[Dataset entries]

———

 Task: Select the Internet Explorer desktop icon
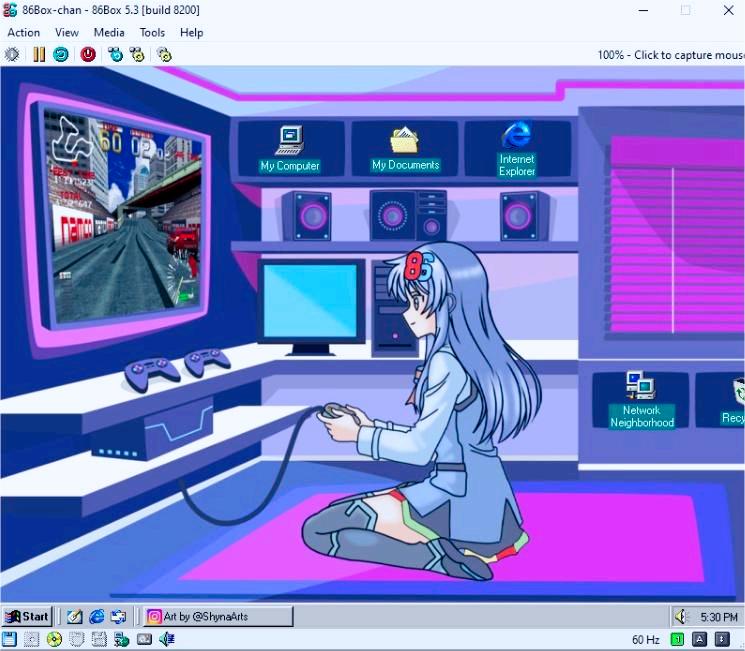coord(517,149)
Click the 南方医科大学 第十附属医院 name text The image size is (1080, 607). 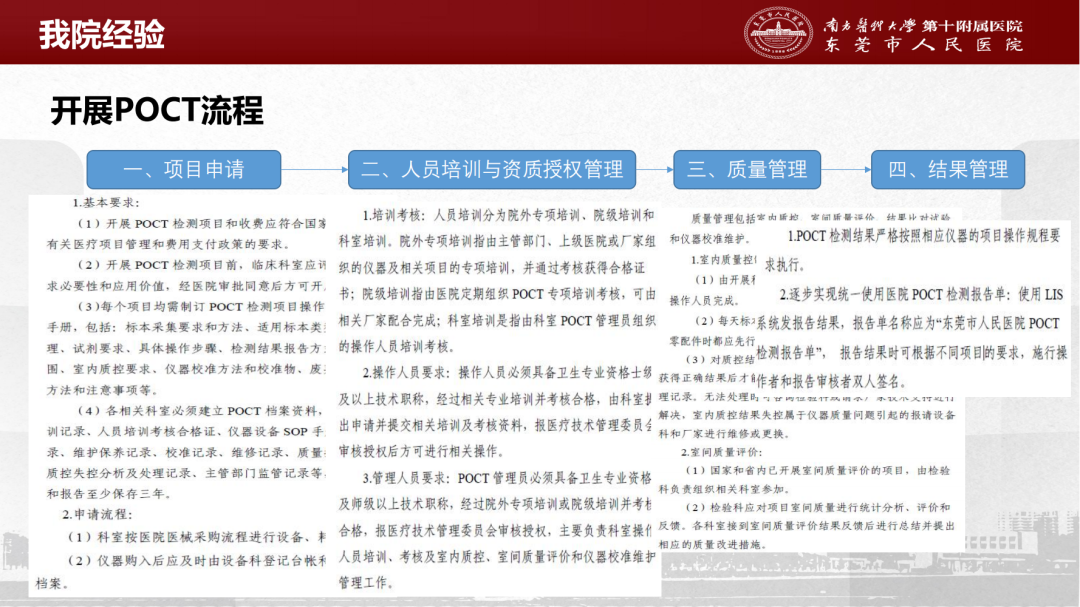(923, 22)
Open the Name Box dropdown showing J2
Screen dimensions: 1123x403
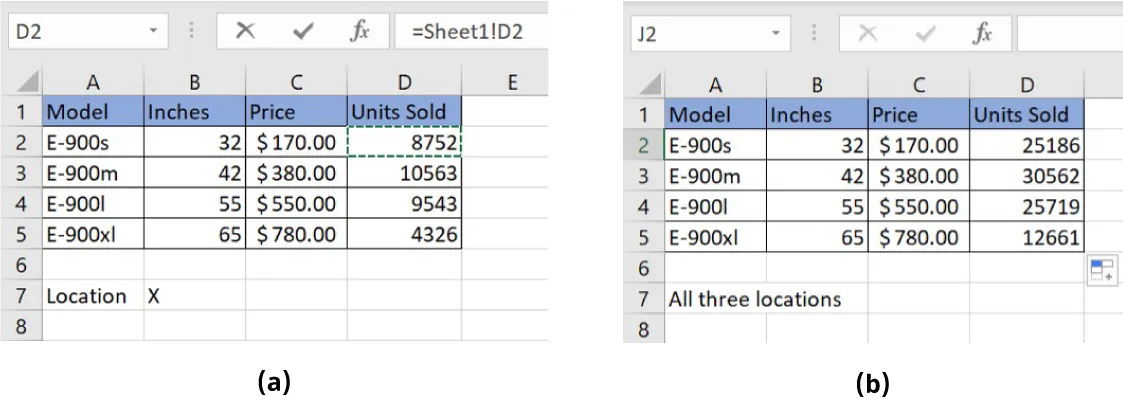click(776, 34)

———

AIM OF THE TASK:
Keep out the pictures, and copy exactly the lines from the one that contains "Open the Name Box dropdown showing J2" through the final line of the records above, both ends included.

YOUR SOLUTION:
Open the Name Box dropdown showing J2
Screen dimensions: 1123x403
click(776, 34)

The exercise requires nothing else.